● Instructions for the task:
Write the entries below out again in full. Match every character.

******

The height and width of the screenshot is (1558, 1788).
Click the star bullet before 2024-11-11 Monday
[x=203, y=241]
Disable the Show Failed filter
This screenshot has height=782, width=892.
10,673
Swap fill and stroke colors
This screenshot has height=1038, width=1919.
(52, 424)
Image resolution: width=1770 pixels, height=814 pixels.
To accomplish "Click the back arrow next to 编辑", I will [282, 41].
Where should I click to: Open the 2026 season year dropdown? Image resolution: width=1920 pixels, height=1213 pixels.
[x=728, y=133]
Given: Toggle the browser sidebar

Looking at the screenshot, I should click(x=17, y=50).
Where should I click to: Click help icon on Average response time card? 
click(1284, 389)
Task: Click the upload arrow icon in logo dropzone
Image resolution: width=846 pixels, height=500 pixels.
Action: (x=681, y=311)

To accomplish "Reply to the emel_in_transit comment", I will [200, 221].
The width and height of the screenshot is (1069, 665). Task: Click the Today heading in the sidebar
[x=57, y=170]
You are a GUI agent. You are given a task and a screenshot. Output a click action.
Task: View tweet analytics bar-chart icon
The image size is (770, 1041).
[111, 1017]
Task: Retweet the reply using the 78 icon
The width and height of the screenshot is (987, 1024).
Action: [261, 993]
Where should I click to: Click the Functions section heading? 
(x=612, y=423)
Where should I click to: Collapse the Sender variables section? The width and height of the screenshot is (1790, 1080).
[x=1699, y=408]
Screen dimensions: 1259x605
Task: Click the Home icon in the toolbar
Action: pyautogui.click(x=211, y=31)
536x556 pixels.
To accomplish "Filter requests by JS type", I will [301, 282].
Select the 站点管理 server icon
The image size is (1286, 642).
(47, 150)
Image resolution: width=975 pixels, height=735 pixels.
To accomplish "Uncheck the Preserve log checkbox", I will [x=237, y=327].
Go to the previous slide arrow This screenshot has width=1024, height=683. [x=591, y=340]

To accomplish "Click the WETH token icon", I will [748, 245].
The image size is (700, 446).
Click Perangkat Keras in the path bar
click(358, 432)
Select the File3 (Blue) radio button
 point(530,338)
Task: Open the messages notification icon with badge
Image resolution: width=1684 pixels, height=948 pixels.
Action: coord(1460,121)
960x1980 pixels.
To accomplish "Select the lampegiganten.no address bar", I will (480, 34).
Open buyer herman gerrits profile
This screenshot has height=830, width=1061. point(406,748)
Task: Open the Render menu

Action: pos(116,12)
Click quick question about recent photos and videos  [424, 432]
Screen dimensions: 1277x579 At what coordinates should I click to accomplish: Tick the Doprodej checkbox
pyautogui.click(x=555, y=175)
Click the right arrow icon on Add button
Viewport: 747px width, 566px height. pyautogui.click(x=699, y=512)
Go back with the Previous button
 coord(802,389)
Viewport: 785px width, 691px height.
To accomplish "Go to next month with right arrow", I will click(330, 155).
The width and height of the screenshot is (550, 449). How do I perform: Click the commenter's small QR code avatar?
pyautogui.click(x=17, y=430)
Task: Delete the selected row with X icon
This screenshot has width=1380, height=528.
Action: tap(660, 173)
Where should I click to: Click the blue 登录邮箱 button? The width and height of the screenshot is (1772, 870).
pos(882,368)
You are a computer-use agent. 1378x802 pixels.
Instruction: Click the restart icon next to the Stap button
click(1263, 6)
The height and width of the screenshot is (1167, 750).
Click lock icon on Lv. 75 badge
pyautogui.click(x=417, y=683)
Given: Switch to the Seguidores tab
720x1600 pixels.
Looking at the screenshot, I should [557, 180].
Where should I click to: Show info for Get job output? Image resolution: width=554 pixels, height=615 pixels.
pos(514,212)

******

● Exercise output:
The height and width of the screenshot is (1558, 1788).
Click the star bullet before 2024-11-11 Monday
[x=203, y=241]
Disable the Show Failed filter
This screenshot has height=782, width=892.
10,673
Swap fill and stroke colors
This screenshot has height=1038, width=1919.
(52, 424)
Image resolution: width=1770 pixels, height=814 pixels.
To accomplish "Click the back arrow next to 编辑", I will [282, 41].
Where should I click to: Open the 2026 season year dropdown? Image resolution: width=1920 pixels, height=1213 pixels.
[x=728, y=133]
Given: Toggle the browser sidebar

Looking at the screenshot, I should click(x=17, y=50).
Where should I click to: Click help icon on Average response time card? 
click(1284, 389)
Task: Click the upload arrow icon in logo dropzone
Image resolution: width=846 pixels, height=500 pixels.
Action: (x=681, y=311)

To accomplish "Reply to the emel_in_transit comment", I will [200, 221].
The width and height of the screenshot is (1069, 665). Task: Click the Today heading in the sidebar
[x=57, y=170]
You are a GUI agent. You are given a task and a screenshot. Output a click action.
Task: View tweet analytics bar-chart icon
The image size is (770, 1041).
[111, 1017]
Task: Retweet the reply using the 78 icon
The width and height of the screenshot is (987, 1024).
Action: [261, 993]
Where should I click to: Click the Functions section heading? 
(x=612, y=423)
Where should I click to: Collapse the Sender variables section? The width and height of the screenshot is (1790, 1080).
[x=1699, y=408]
Screen dimensions: 1259x605
Task: Click the Home icon in the toolbar
Action: pyautogui.click(x=211, y=31)
536x556 pixels.
To accomplish "Filter requests by JS type", I will [301, 282].
Select the 站点管理 server icon
The image size is (1286, 642).
(47, 150)
Image resolution: width=975 pixels, height=735 pixels.
To accomplish "Uncheck the Preserve log checkbox", I will [x=237, y=327].
Go to the previous slide arrow This screenshot has width=1024, height=683. [x=591, y=340]

To accomplish "Click the WETH token icon", I will [748, 245].
The image size is (700, 446).
Click Perangkat Keras in the path bar
click(358, 432)
Select the File3 (Blue) radio button
 point(530,338)
Task: Open the messages notification icon with badge
Image resolution: width=1684 pixels, height=948 pixels.
Action: coord(1460,121)
960x1980 pixels.
To accomplish "Select the lampegiganten.no address bar", I will (480, 34).
Open buyer herman gerrits profile
This screenshot has height=830, width=1061. point(406,748)
Task: Open the Render menu

Action: pos(116,12)
Click quick question about recent photos and videos  [424, 432]
Screen dimensions: 1277x579 At what coordinates should I click to accomplish: Tick the Doprodej checkbox
pyautogui.click(x=555, y=175)
Click the right arrow icon on Add button
Viewport: 747px width, 566px height. pyautogui.click(x=699, y=512)
Go back with the Previous button
 coord(802,389)
Viewport: 785px width, 691px height.
To accomplish "Go to next month with right arrow", I will click(330, 155).
The width and height of the screenshot is (550, 449). How do I perform: Click the commenter's small QR code avatar?
pyautogui.click(x=17, y=430)
Task: Delete the selected row with X icon
This screenshot has width=1380, height=528.
Action: tap(660, 173)
Where should I click to: Click the blue 登录邮箱 button? The width and height of the screenshot is (1772, 870).
pos(882,368)
You are a computer-use agent. 1378x802 pixels.
Instruction: Click the restart icon next to the Stap button
click(1263, 6)
The height and width of the screenshot is (1167, 750).
Click lock icon on Lv. 75 badge
pyautogui.click(x=417, y=683)
Given: Switch to the Seguidores tab
720x1600 pixels.
Looking at the screenshot, I should [557, 180].
Where should I click to: Show info for Get job output? Image resolution: width=554 pixels, height=615 pixels.
pos(514,212)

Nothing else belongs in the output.